On one recent occasion, Mr. Saleh asked Mr. Rametra to join him for a game of tennis, but Mr. Rametra said he didn’t have a racket, he recalled.

“He was like, ‘I already got you one, let’s go,’” Mr. Rametra said, crying. “I never got to play with him.”

Mr. Rametra, 31, also lauded Mr. Saleh’s business acumen, saying that his friend was a visionary who was always looking to his next idea.

“He was a machine, dude, he never stopped,” Mr. Rametra said. “He was always trying to make money.”

Mr. Saleh grew up near Poughkeepsie, N.Y., according to public records. As a teenager, he learned to code and began to develop websites, his friends said. He graduated from Bentley University, a small college in Waltham, Mass., in 2009 with a degree in computer information systems, according to his LinkedIn profile.

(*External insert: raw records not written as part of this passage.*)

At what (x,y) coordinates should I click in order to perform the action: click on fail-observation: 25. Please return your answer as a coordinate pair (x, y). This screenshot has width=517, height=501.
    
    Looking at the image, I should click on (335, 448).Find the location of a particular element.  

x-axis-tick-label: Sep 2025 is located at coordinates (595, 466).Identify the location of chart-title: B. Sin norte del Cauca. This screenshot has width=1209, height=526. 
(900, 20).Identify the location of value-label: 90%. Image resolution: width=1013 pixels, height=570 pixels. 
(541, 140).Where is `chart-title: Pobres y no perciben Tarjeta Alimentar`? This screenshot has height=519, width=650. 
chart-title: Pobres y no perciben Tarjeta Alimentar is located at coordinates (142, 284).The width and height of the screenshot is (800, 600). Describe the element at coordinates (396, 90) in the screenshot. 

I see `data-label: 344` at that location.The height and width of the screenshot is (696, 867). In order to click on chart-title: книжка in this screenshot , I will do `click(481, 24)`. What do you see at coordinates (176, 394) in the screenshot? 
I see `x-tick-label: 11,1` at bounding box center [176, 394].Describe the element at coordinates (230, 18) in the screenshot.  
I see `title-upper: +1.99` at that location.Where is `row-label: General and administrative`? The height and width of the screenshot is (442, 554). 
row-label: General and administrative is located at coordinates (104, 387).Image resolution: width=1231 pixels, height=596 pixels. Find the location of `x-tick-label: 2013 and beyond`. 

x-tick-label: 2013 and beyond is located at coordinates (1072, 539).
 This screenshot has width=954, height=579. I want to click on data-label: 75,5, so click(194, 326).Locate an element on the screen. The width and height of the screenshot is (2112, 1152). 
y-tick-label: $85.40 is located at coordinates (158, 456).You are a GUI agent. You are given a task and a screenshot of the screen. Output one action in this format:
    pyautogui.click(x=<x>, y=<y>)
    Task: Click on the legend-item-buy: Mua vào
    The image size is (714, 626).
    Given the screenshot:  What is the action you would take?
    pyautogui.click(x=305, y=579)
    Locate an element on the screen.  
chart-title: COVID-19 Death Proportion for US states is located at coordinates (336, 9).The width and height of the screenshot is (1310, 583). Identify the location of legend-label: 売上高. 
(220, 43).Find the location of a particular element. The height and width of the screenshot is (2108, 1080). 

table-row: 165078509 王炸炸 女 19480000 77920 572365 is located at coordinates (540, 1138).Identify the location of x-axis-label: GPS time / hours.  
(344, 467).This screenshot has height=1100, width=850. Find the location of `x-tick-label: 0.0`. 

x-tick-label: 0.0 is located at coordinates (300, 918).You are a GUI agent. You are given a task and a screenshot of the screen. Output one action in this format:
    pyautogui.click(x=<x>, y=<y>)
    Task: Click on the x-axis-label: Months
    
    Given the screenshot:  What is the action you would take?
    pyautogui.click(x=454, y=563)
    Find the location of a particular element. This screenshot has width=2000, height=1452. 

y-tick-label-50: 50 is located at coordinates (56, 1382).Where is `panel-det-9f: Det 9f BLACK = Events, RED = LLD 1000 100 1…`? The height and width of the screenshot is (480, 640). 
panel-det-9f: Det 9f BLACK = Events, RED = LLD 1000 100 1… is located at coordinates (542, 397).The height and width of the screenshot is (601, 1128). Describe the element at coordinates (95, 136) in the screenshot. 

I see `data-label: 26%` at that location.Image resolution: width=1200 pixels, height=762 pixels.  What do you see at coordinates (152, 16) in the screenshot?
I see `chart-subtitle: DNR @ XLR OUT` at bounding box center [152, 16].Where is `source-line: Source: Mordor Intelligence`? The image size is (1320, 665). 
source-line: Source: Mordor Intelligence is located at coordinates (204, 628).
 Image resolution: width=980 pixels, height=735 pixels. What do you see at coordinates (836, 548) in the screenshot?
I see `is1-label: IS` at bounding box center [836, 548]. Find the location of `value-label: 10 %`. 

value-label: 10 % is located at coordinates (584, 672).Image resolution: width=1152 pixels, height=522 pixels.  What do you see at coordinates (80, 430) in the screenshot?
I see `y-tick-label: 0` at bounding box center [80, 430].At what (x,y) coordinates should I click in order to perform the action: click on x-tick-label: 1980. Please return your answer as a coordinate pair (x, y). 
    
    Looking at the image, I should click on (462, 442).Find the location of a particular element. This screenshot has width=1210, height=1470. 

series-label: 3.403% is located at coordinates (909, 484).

On social media, in interviews and blog posts, Mr. Saleh depicted himself as an entrepreneur driven by passion.

“Entrepreneurs are the ones that really change countries, that really change cities,” Mr. Saleh said in a YouTube video in February. “They’re the ones that bring the vision.”

After college, Mr. Saleh turned his love for practical jokes into a prank-calling app named PrankDial, which allowed users to buy prerecorded calls to send to friends.